The Hindu ‘darshan’ or ‘viewing’

What we’ve said about icons holds true for icons, but this does not mean that actual portraits, in the modern sense, of the saints have no value. The contemplation of the faces of the saints does convey their holiness and can be used with spiritual benefit, but only within a special and disciplined context.

Renaissance art as imbalance

Renaissance art is at the same time technically fantastic and intellectually bankrupt. This is a perfect example of the imbalance that characterizes the modern West. It is a matter of the spiritual superficiality of a civilization combined with a merely mental virtuosity. Minds that excel in technical skill and the comprehension of facts but have lost the ability to perceive the transcendent.

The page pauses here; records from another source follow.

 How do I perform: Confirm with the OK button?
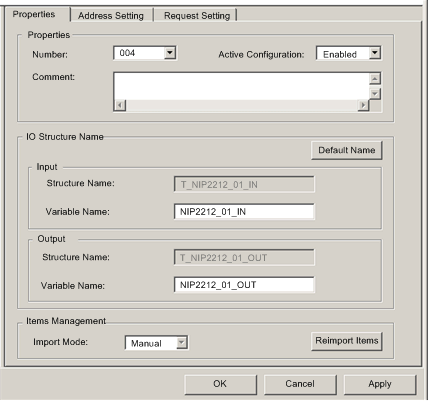(x=220, y=384)
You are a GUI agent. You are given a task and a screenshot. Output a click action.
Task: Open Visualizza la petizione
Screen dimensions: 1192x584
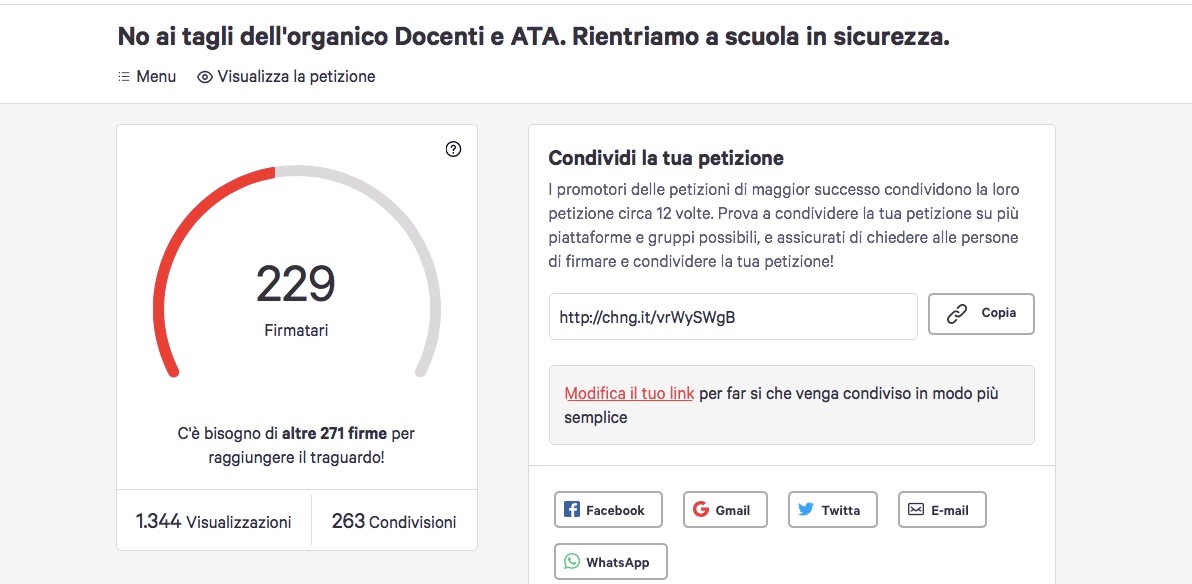click(x=286, y=77)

The loss of the metaphysical ends in a purely sentimental art

We’ve tried to explain elsewhere that religion without a metaphysics or a living esoteric element will tend to reduce itself exclusively to the moral point of view and may sooner or later even identify its doctrine with morality plain and simple. This is because, as said elsewhere, the exoteric element in a religion stresses merit over contemplation. When this happens, the use of art also shifts from something that conveys intellectual content to something that “inspires” action of a certain kind. In other words, it shifts to order of sentiment and emotion with the aim of motivating virtuous acts. That is not to say that morality or virtue do not come into play in traditional art, only that the relationship is somewhat reversed, so that we do not find “art in the service of morality” but rather “asceticism in the service of art” and all for the sake of contemplative ends. And this is the meaning behind the fasting of icon painters before going to work, and the Hindu yantra.


Surrealism can be taken as the decomposing body of art, the ‘satanic’ end of the previous Luciferian stage of naturalism. Luciferian here denotes the denial of a higher principle, reducing all values to the individual level. This must end in the satanic “inversion” of values, where the lower is worshipped in itself and the higher disdained.